[Dataset rows]
================================

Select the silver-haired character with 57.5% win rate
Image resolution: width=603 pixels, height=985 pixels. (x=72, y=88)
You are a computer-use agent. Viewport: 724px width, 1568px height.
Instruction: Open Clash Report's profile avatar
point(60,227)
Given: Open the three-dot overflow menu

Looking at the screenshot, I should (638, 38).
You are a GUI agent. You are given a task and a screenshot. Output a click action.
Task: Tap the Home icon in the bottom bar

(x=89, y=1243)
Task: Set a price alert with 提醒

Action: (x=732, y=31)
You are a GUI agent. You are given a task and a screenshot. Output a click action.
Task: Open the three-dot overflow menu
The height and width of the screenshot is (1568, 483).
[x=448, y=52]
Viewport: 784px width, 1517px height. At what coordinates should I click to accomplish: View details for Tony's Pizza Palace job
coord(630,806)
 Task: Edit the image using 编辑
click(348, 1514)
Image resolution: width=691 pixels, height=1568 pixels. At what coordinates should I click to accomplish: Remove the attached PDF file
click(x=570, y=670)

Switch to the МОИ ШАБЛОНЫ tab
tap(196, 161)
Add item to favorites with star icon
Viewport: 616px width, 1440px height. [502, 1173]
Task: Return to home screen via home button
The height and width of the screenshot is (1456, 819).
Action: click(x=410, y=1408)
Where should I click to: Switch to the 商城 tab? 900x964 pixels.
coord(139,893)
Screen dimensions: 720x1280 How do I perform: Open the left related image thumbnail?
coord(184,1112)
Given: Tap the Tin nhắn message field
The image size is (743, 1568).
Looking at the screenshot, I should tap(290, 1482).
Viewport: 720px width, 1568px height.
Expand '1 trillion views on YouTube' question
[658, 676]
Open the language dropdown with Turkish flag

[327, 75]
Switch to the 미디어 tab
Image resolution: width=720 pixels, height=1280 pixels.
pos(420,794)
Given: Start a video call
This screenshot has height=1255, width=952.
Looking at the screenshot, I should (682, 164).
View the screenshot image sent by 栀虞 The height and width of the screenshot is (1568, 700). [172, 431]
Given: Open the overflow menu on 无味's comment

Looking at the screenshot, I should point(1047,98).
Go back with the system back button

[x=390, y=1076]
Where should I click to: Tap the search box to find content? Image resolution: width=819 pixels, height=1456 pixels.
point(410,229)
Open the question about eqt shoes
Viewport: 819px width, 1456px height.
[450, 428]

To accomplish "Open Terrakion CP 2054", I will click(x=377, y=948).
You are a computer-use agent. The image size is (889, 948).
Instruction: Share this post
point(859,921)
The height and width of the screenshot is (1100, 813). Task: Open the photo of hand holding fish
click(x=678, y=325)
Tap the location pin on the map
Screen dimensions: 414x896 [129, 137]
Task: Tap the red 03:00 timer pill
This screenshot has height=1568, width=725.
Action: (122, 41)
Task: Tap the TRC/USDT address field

================================

Direction:
Copy all of the data above line for line, changing nothing.

Reply:
Select the silver-haired character with 57.5% win rate
Image resolution: width=603 pixels, height=985 pixels. (x=72, y=88)
You are a computer-use agent. Viewport: 724px width, 1568px height.
Instruction: Open Clash Report's profile avatar
point(60,227)
Given: Open the three-dot overflow menu

Looking at the screenshot, I should (638, 38).
You are a GUI agent. You are given a task and a screenshot. Output a click action.
Task: Tap the Home icon in the bottom bar

(x=89, y=1243)
Task: Set a price alert with 提醒

Action: (x=732, y=31)
You are a GUI agent. You are given a task and a screenshot. Output a click action.
Task: Open the three-dot overflow menu
The height and width of the screenshot is (1568, 483).
[x=448, y=52]
Viewport: 784px width, 1517px height. At what coordinates should I click to accomplish: View details for Tony's Pizza Palace job
coord(630,806)
 Task: Edit the image using 编辑
click(348, 1514)
Image resolution: width=691 pixels, height=1568 pixels. At what coordinates should I click to accomplish: Remove the attached PDF file
click(x=570, y=670)

Switch to the МОИ ШАБЛОНЫ tab
tap(196, 161)
Add item to favorites with star icon
Viewport: 616px width, 1440px height. [502, 1173]
Task: Return to home screen via home button
The height and width of the screenshot is (1456, 819).
Action: click(x=410, y=1408)
Where should I click to: Switch to the 商城 tab? 900x964 pixels.
coord(139,893)
Screen dimensions: 720x1280 How do I perform: Open the left related image thumbnail?
coord(184,1112)
Given: Tap the Tin nhắn message field
The image size is (743, 1568).
Looking at the screenshot, I should tap(290, 1482).
Viewport: 720px width, 1568px height.
Expand '1 trillion views on YouTube' question
[658, 676]
Open the language dropdown with Turkish flag

[327, 75]
Switch to the 미디어 tab
Image resolution: width=720 pixels, height=1280 pixels.
pos(420,794)
Given: Start a video call
This screenshot has height=1255, width=952.
Looking at the screenshot, I should (682, 164).
View the screenshot image sent by 栀虞 The height and width of the screenshot is (1568, 700). [172, 431]
Given: Open the overflow menu on 无味's comment

Looking at the screenshot, I should point(1047,98).
Go back with the system back button

[x=390, y=1076]
Where should I click to: Tap the search box to find content? Image resolution: width=819 pixels, height=1456 pixels.
point(410,229)
Open the question about eqt shoes
Viewport: 819px width, 1456px height.
[450, 428]

To accomplish "Open Terrakion CP 2054", I will click(x=377, y=948).
You are a computer-use agent. The image size is (889, 948).
Instruction: Share this post
point(859,921)
The height and width of the screenshot is (1100, 813). Task: Open the photo of hand holding fish
click(x=678, y=325)
Tap the location pin on the map
Screen dimensions: 414x896 [129, 137]
Task: Tap the red 03:00 timer pill
This screenshot has height=1568, width=725.
Action: (122, 41)
Task: Tap the TRC/USDT address field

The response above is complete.